**Requirement:** Beginning with the line in which "The width and height of the screenshot is (1171, 840)." appears, transcribe each line word for word until the records end. Do not include pictures.

[Extracted records]
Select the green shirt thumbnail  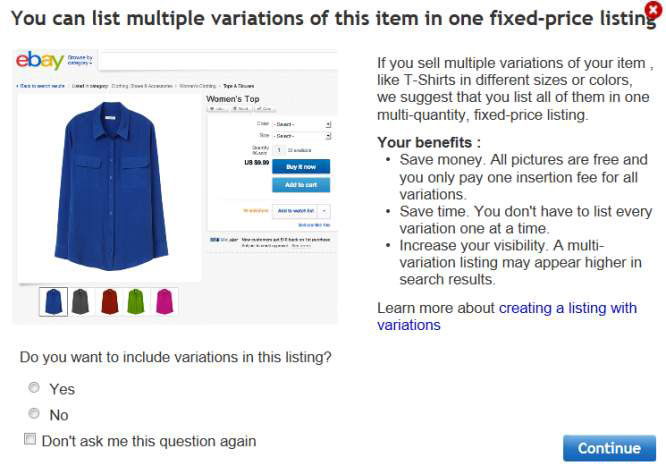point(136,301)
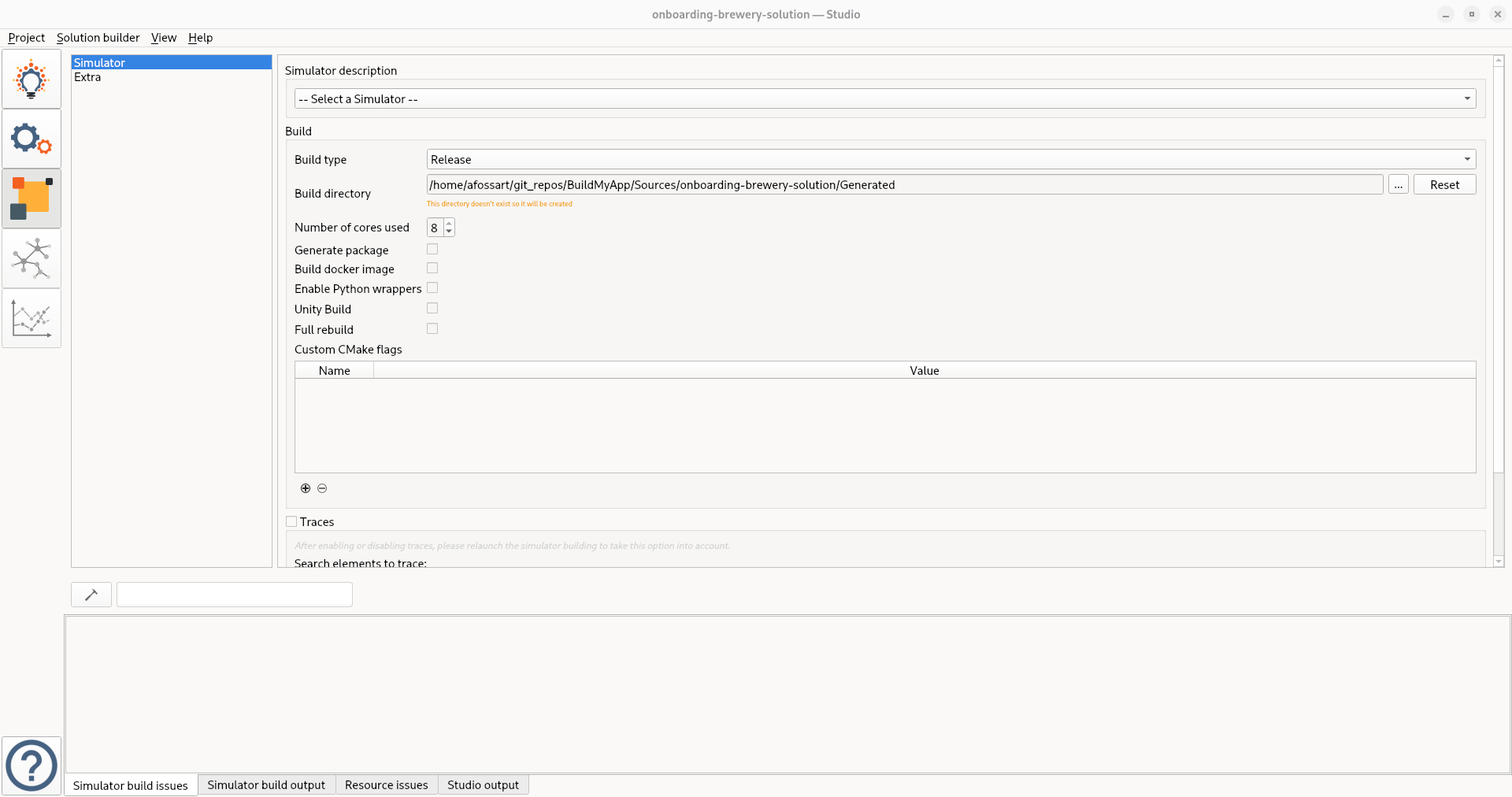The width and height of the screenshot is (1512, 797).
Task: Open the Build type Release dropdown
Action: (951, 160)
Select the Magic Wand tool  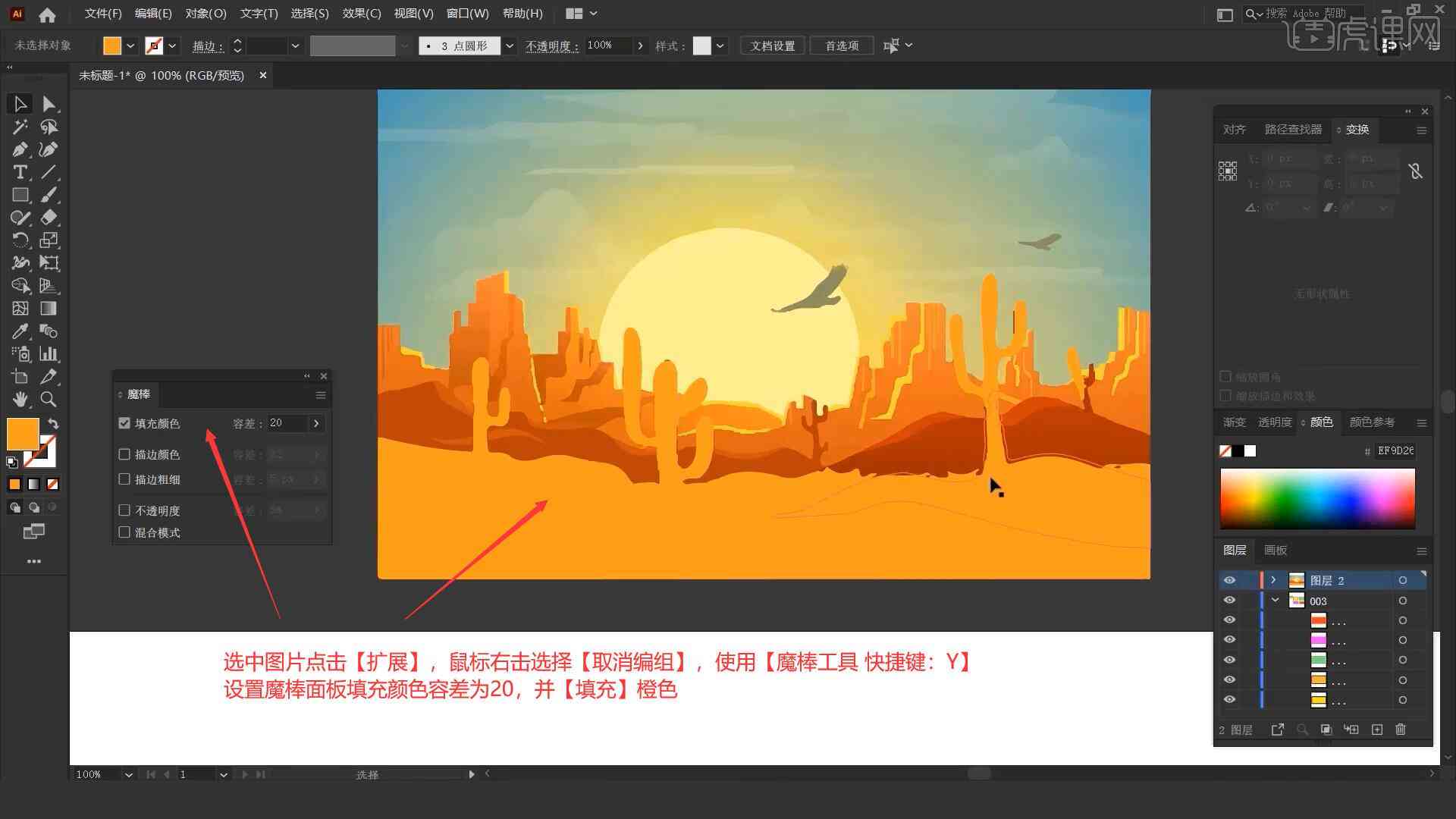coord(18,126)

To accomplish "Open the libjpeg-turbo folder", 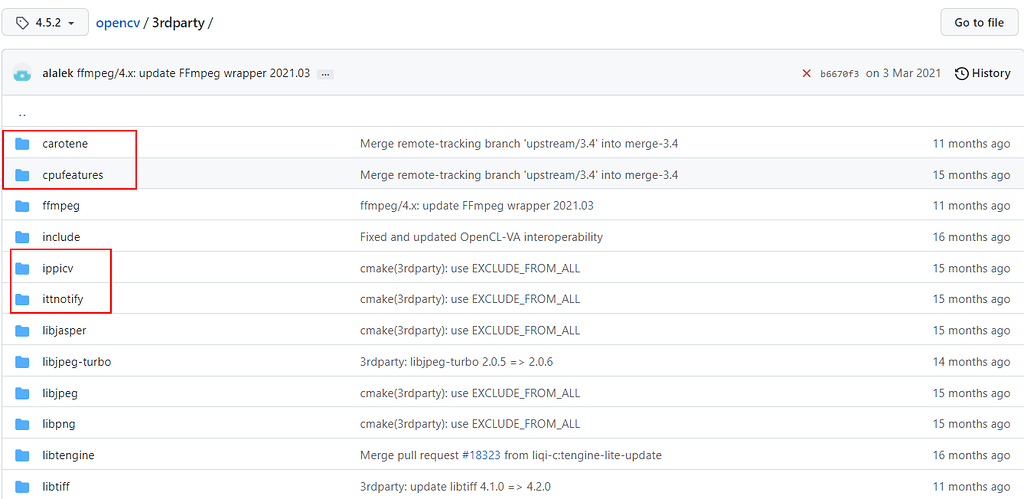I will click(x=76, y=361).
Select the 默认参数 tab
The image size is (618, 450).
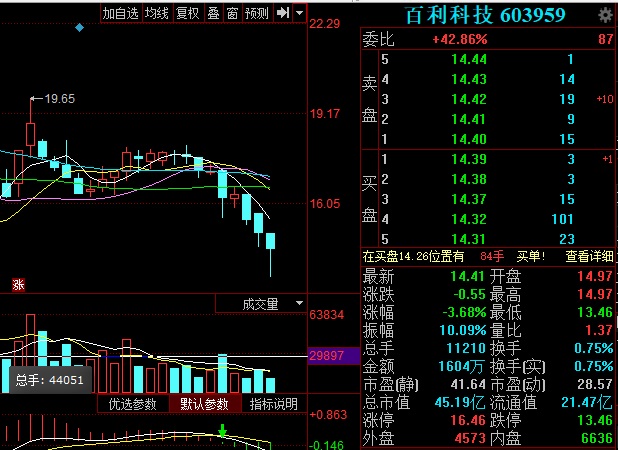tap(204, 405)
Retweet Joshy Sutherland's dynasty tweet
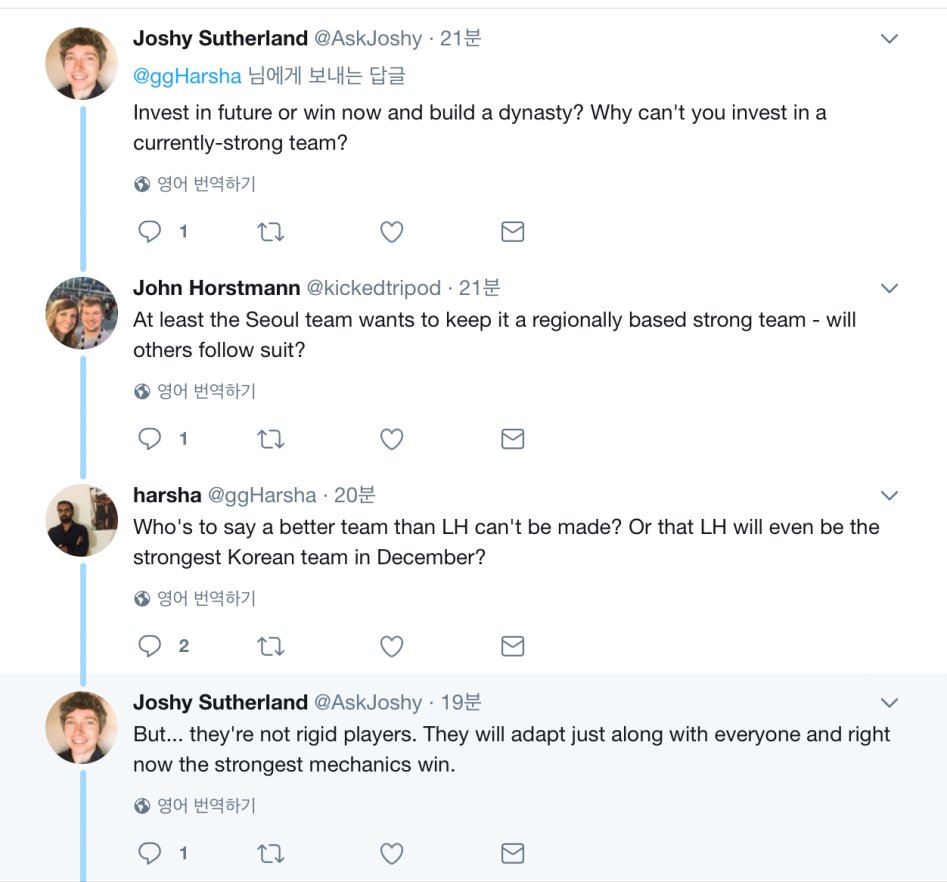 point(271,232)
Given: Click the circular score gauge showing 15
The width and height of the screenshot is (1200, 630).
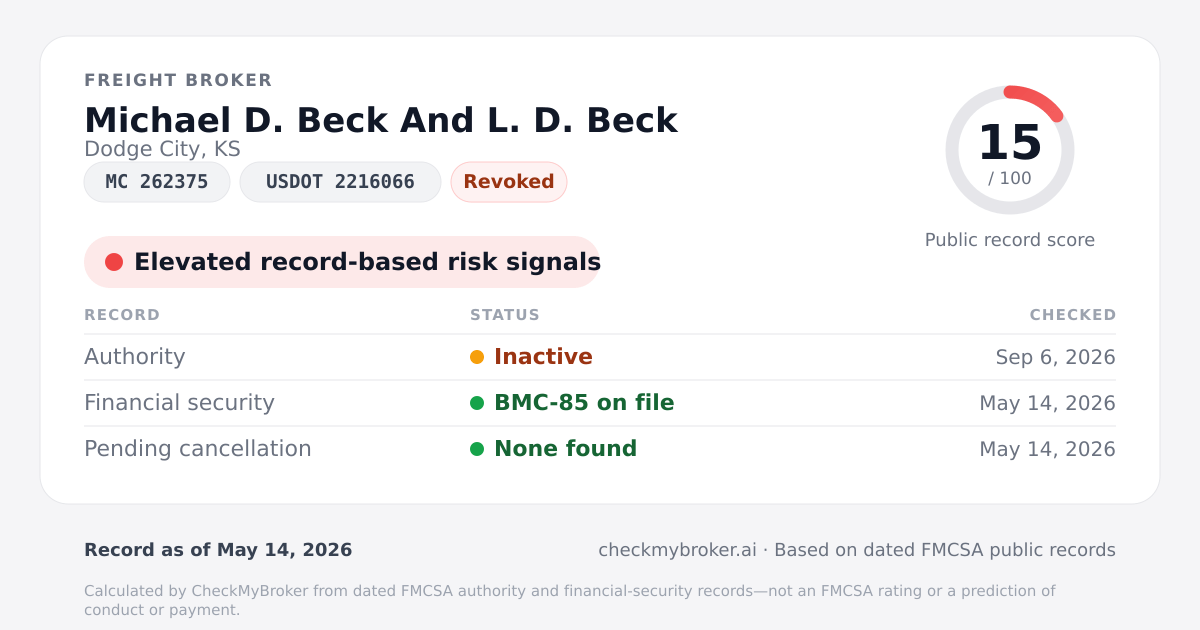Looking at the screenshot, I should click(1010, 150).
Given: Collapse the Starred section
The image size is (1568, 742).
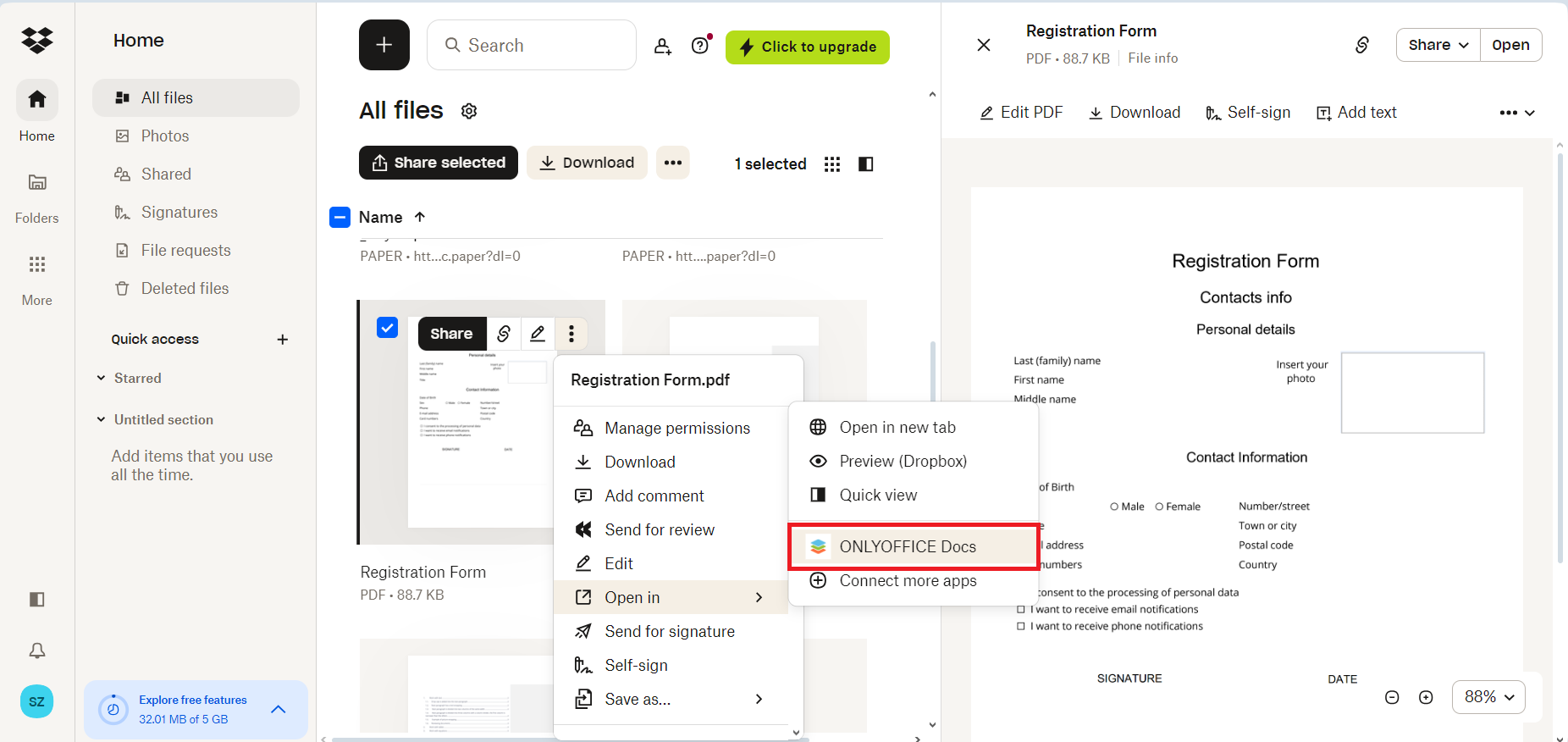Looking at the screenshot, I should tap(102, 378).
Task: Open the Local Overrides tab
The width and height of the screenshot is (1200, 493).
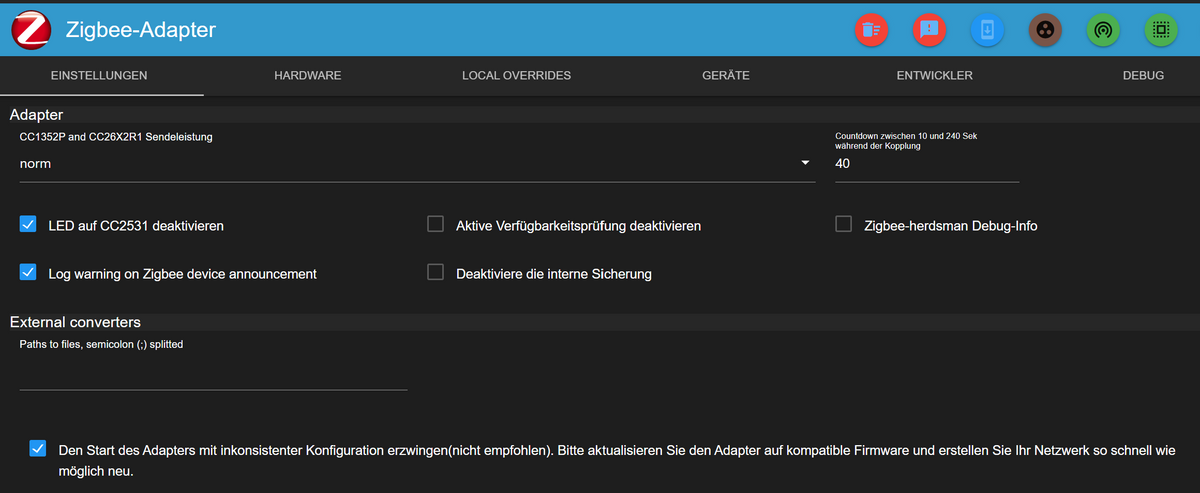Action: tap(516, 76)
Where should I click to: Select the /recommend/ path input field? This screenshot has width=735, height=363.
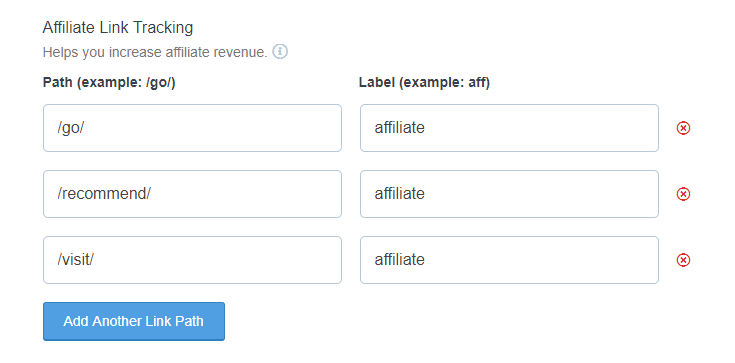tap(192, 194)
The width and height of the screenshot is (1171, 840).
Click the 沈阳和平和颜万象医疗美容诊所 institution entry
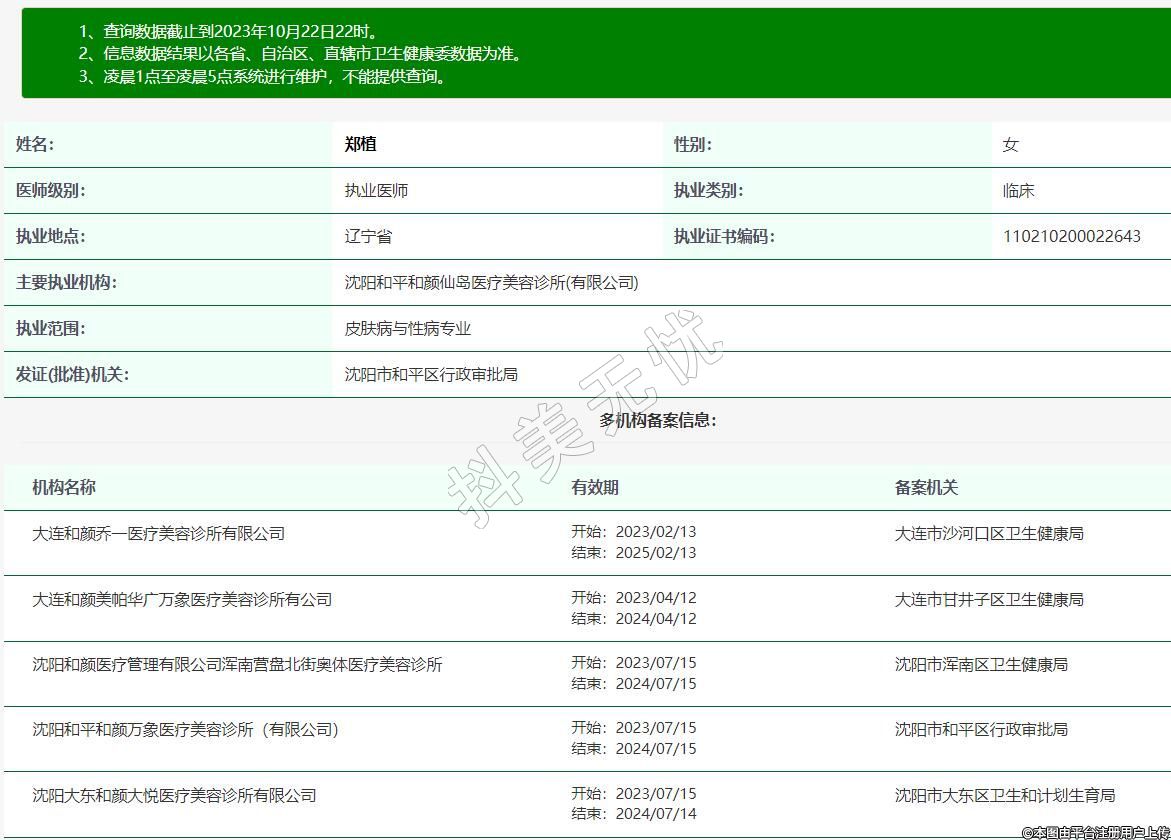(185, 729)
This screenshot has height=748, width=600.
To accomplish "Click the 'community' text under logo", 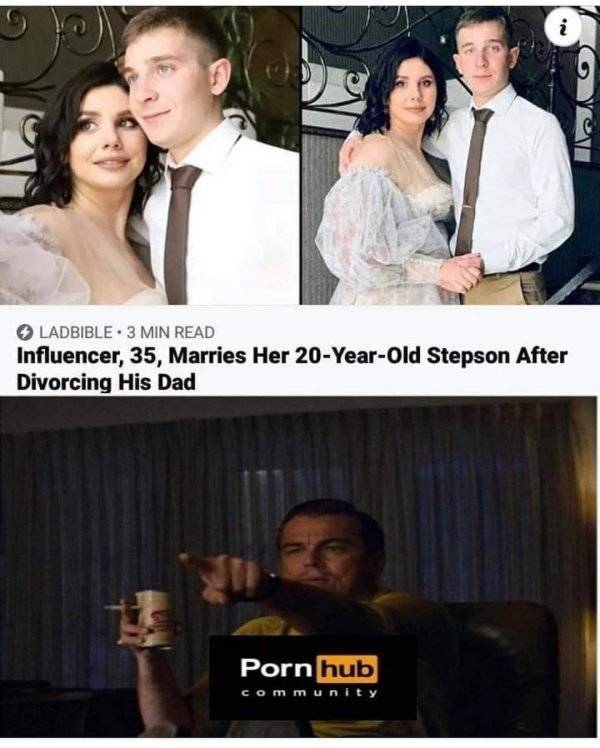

**Result below:**
The width and height of the screenshot is (1171, 840).
Click the 沈阳和平和颜万象医疗美容诊所 institution entry
(185, 729)
This screenshot has height=748, width=600.
To accomplish "Click the 'community' text under logo", 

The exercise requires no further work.